The Theory of Everything is a fantastic, touching motion picture featuring one of the most transformative acting performances I've ever seen, in the form of star Eddie Redmayne as cosmologist Stephen Hawking.
The film is based on the book "Traveling to Infinity: My Life with Stephen", written by Jane Hawking, a tale that focuses not just on Stephen's plight, but on the plights of both he and Jane as they cope with his physically debilitating (but mentally sustained) downfall with Lou Gehrig's disease. What at once feels like a standard biopic about Stephen Hawking smoothly becomes a tale of two people, with a lot of the focus going to Jane as she copes with life as the caregiver to the man who was once told in his twenties that he only had two years to live (and yet continues to live to this day at the age of 72 as of this writing).
The overall story of the film is to be experienced, but the real review I give here is based on my feelings toward the film as it played out before me. As noted before, I expected this to be a rather standard biopic on the life of Hawking, but instead was pleasantly surprised to find a tremendously well-acted film, with a beautiful, transcendental musical score from Johann Johannsson to drive both Redmayne's and Felicity Jones' performances to the next level of emotional captivation, with fine editing and cinematography to allow the film to flow without rushing and to look good while doing it. Director James Marsh is more concerned with the relationship between his two leads than he is with the events building up to the publication of Stephen's book, "A Brief History of Time", and for that he greatly succeeds in telling an engrossing story without simply going by the typical "life of" motions of other true-life stories. The performances alone are what make this movie worth watching. On that alone I could end the review.

Recorded data –

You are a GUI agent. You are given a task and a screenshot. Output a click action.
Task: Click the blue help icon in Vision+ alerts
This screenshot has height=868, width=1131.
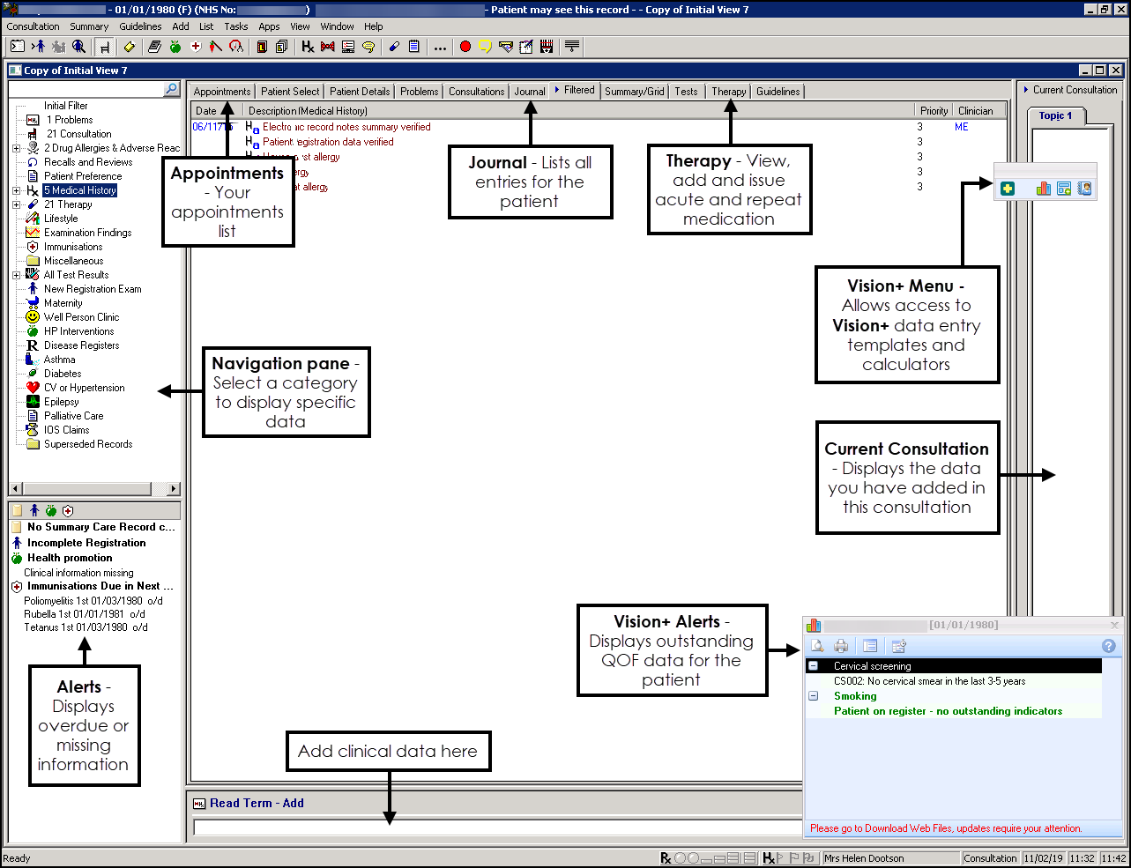click(x=1109, y=646)
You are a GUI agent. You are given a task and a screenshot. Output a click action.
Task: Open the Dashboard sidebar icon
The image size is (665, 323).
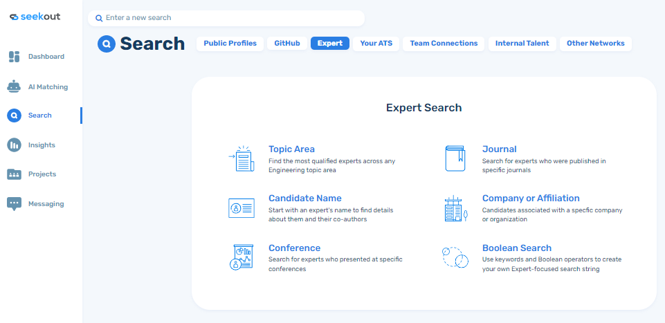click(x=14, y=57)
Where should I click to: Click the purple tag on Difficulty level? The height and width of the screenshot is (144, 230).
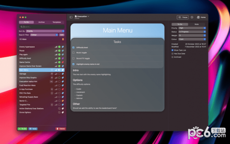63,58
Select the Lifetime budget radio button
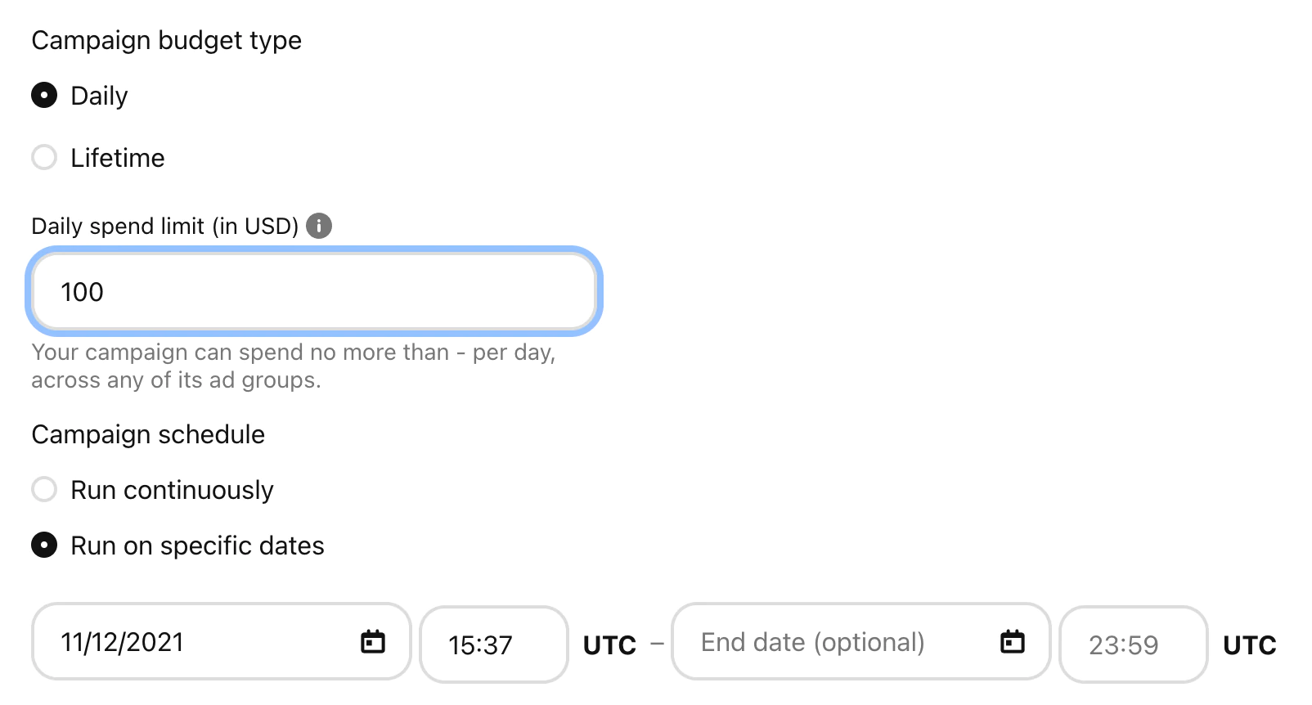1312x705 pixels. 44,157
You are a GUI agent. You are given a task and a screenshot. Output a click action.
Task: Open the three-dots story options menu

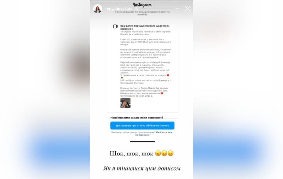click(x=177, y=9)
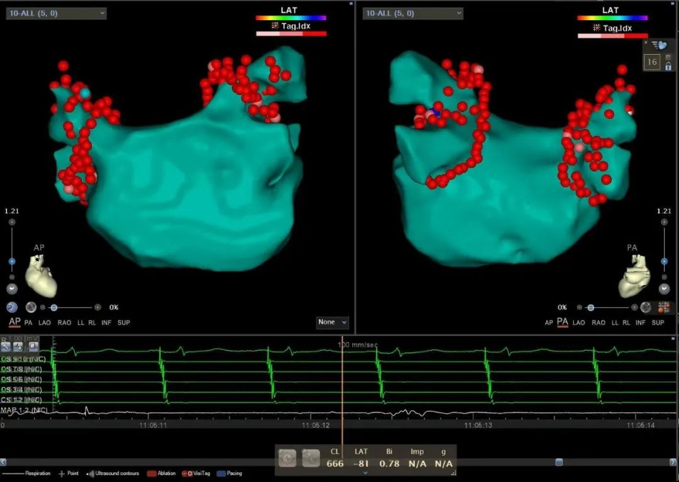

Task description – Continue the review of The Theory of Everything from its last sentence, "On that alone I could end the review."

Reply to the exercise –
Of the great films of 2014, The Theory of Everything stands out as one of the finest even if only for Eddie Redmayne's superb acting. The movie does hit a couple depressing notes toward the end that I did see coming once a particular character is introduced, but had hoped it wouldn't progress in that direction (having no previous knowledge of the life of Hawking, I was easily duped by certain marital transgressions that befell the two leads). Regardless of my hope, the film still manages to tie itself together at the end with a simple narrative line that follows both the man AND the mind, and shows us that sometimes the greatest stars in the universe are in the eyes of those we love right here with us on earth.